> Your objective
Every entry is to be returned as it stands, apart from the pictures.

Saved entries
·····
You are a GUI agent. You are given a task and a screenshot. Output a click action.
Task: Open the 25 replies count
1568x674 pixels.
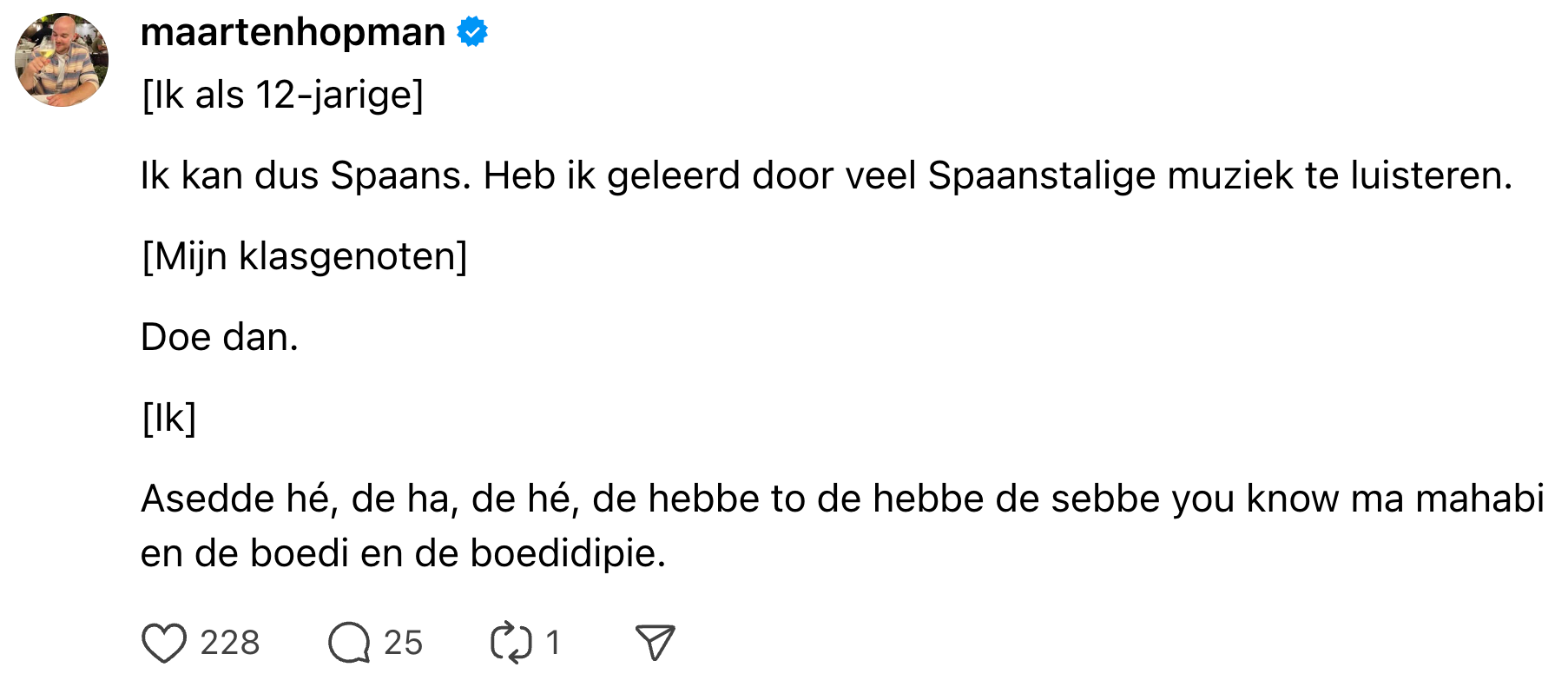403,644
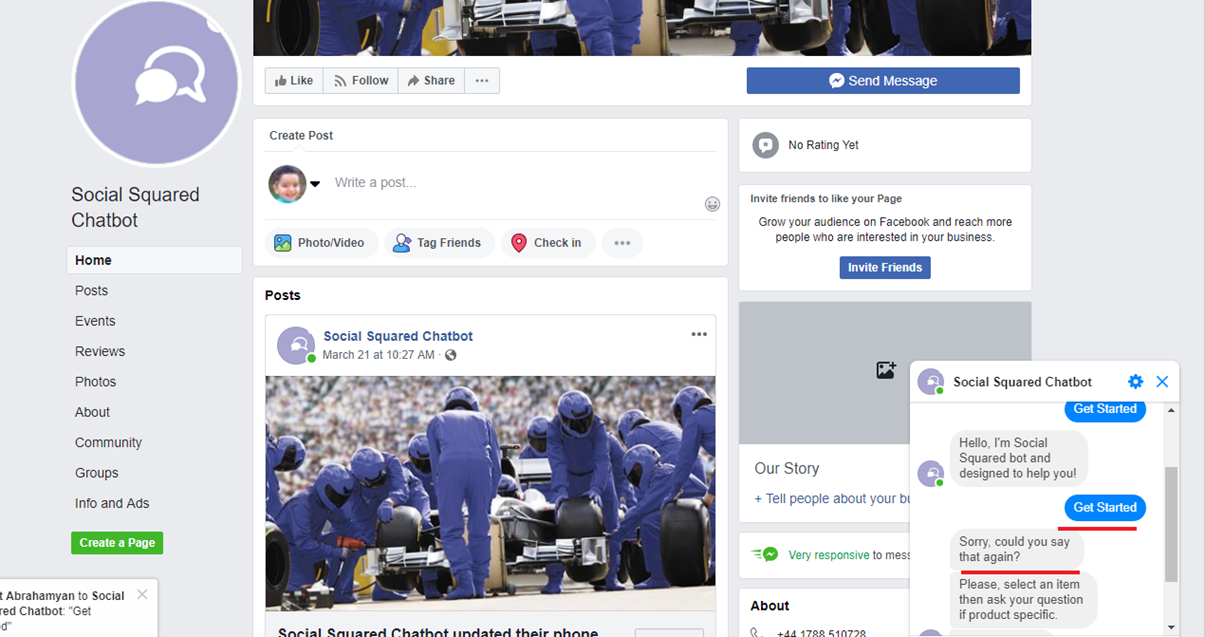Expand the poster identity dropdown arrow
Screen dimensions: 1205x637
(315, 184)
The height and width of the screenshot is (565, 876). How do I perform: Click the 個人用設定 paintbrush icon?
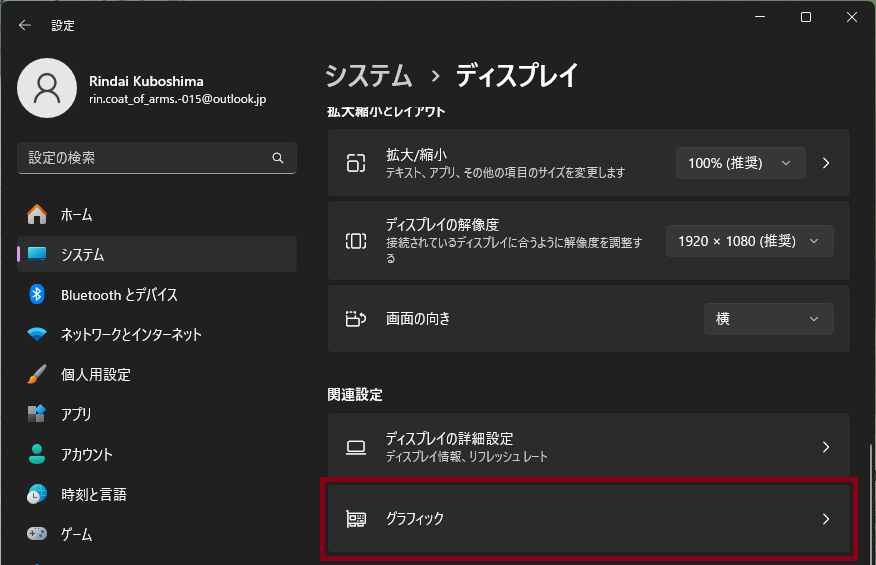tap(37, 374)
·····
> Result of this exercise
You are a GUI agent. You are given a task and a screenshot. Output a click action.
Task: Open the 25 replies count
1568x674 pixels.
403,644
Expand the poster identity dropdown arrow
Screen dimensions: 1205x637
(315, 184)
The height and width of the screenshot is (565, 876). How do I perform: Click the 個人用設定 paintbrush icon?
tap(37, 374)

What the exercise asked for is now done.